How do I properly set up the matrix for polynomial regression?

In summary: If you had more data points, you may run into trouble numerically solving for the coefficients. However, using a degree fit (ie, more than three data points) may help.
  • #1
jjj888
23
0
I'm trying to understand the derivation of polynomial regression.

Given data points: [(-1,-1),(2,-1),(6,-2)]. So a 2nd degree curve will be a concave downward parabola. My calculator produces the equation: -0.0357x2+0.0357x-0.9285. Which fits the data good. But if I try to do it manually in matrix form I run into an error. My summed up matrix looks like this:

| 3 7 39| |a| = 0.3436
| 7 39 233| |b| = 0.1237
|39 233 1311| |c| = -0.1512

Which leads me to think the equation should look like: 0.3436x2+0.1237x-0.1512. Of course this is wrong. Obviously I must have set the matrix up wrong. Can anyone offer any clarification?

Thanks
 
Physics news on Phys.org
  • #2
I wrote the matrix down wrong. Here is what I had.

| 3 7 39| |a| = -4
| 7 39 233| |b| = -28
|39 233 1311| |c| = -156

a = 0.3436
b = 0.1237
c = -0.1512
 
  • #3
I think you may want to calculate those 'normal-equation' elements again. Can you show more detail?
 
  • #4
| n Ʃx Ʃx2| |a| |y|
| Ʃx Ʃx2 Ʃx3| |b| |Ʃxy|
| Ʃx2 Ʃx3 Ʃx4| |c| |x2y|

This was the base matrix I used. From the partial derivs of the sqrared errors and such.
 
  • #5
Your structure is correct, but I don't get the matrix elements you have for the given data points. I do agree with your calculator results.

Data points:
(-1,-1)
(2,-1)
(6,-2)

[tex]n = 3 \quad \Sigma \,x = 7 \quad \Sigma \,x^2 = 41[/tex]
[tex]\quad \Sigma \, x^3 = 223 \quad \Sigma \, x^4 = 1313[/tex]

etc ... Recompute your elements (both left and right hand side) and solve system again.
 
  • #6
Thanks.

I did discover my x sums were wrong. Although I noticed the the matrix values and the calculator values were slightly different going down the decimal line. Am I to assume the matrix would be more accurate because the calculator uses some other algo? Or did your values match exactly?
 
  • #7
Well, I did my calculation via Excel to get a quick check on your results - that is, I actually formed the normal equations (A'A c = A'y) and solved by computing the inverse (yech!) of A'A.

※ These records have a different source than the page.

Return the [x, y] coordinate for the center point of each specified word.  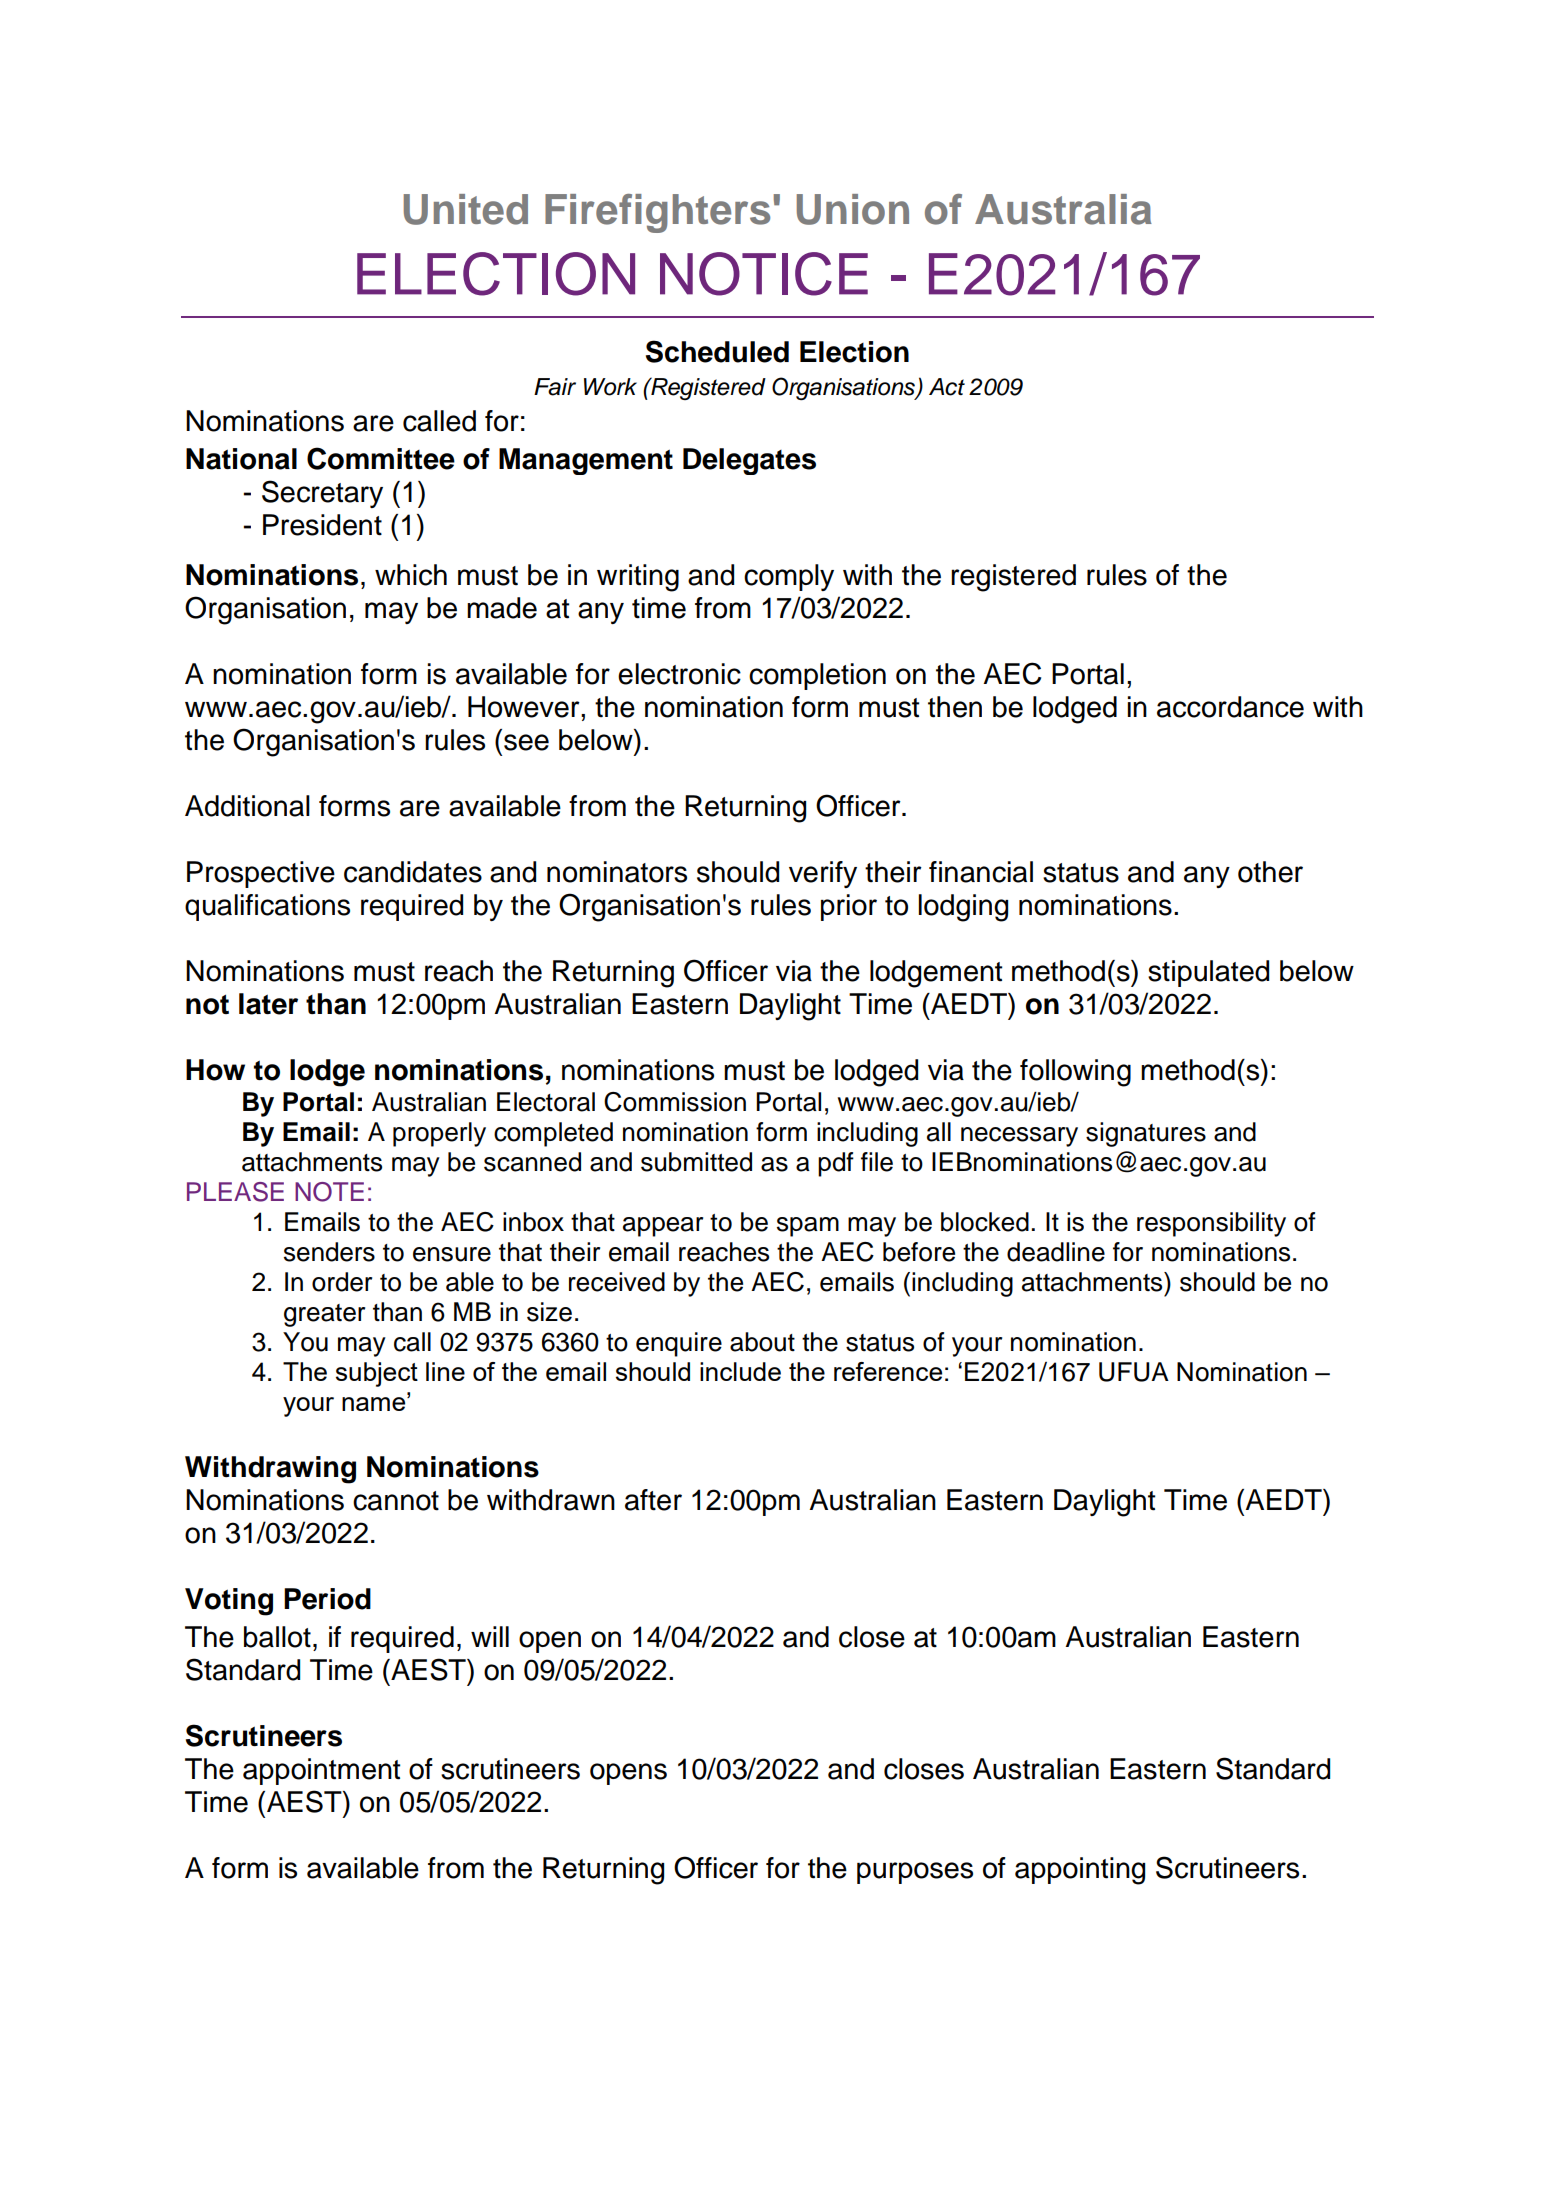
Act [947, 387]
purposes [915, 1873]
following [1075, 1073]
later [268, 1004]
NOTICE [764, 274]
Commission [675, 1102]
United [466, 209]
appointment [321, 1771]
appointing [1080, 1871]
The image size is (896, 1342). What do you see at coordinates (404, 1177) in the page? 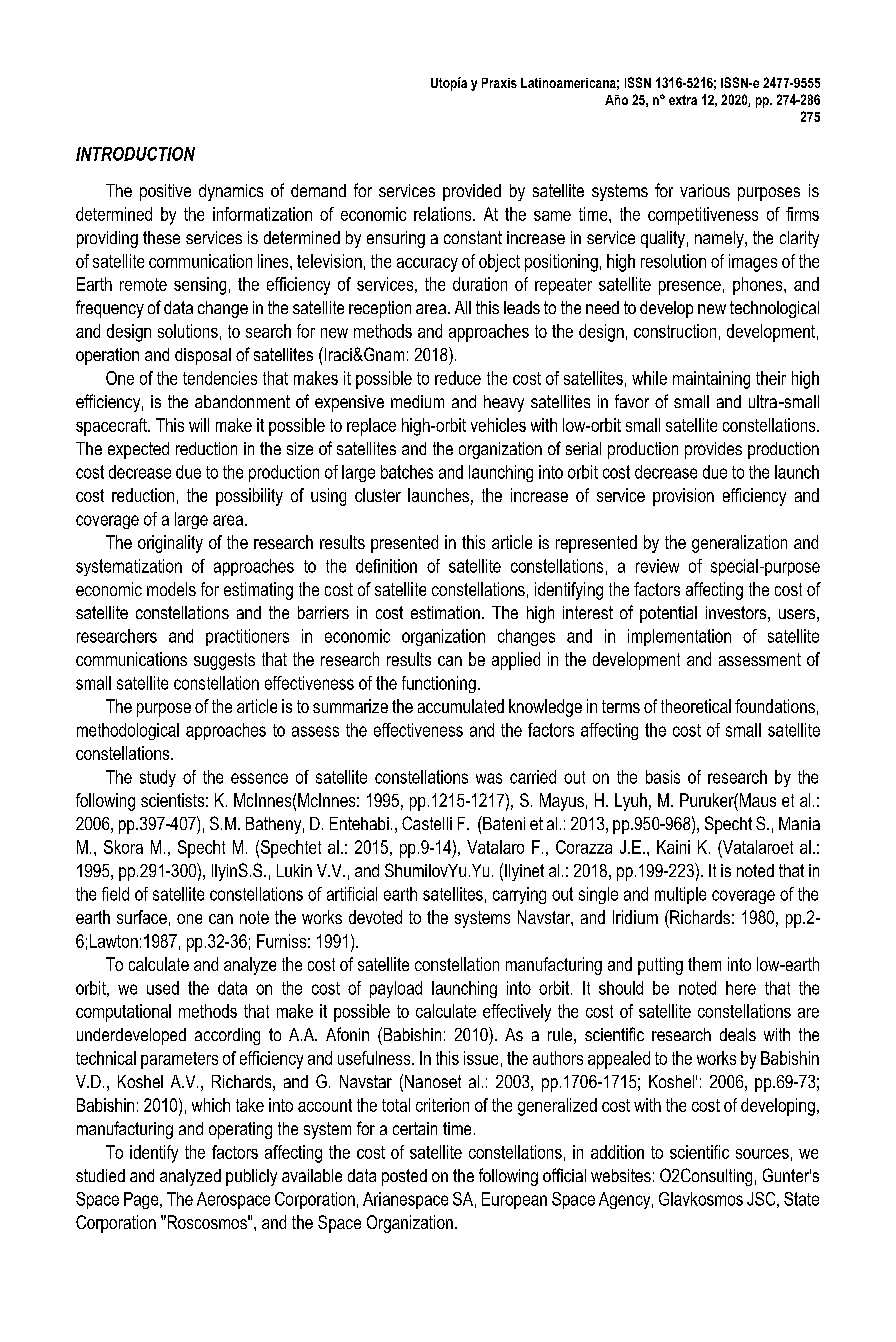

I would not usually do this as the normal equations can tend to be ill-conditioned, but this is a small enough system such that the results shouldn't be impacted too much. Certainly, however, a Cholesky Decomposition would typically be preferred on these types of problems instead of computing/using Inverse. For larger problems, more stable methods are usually employed.

The values I get for the coefficients are as follows:
c0 = -0.928571429
c1 = 0.035714286
c2 = -0.035714286

These results also agree (to decimals places listed) with Excell's 'Regression' solver (from their 'Data Analysis' package).

I'm not sure what method your calculator is using. Older calculators would typically use a very similar technique to 'computing the inverse'. Newer, more advanced calculators may perform Cholesky. Also, there may be a significant difference in the computational arithmetic precision between calculator and, say, a computer (eg, 10 decimal digits in calculator vs 16 digits in computer). It all depends on calculator and method.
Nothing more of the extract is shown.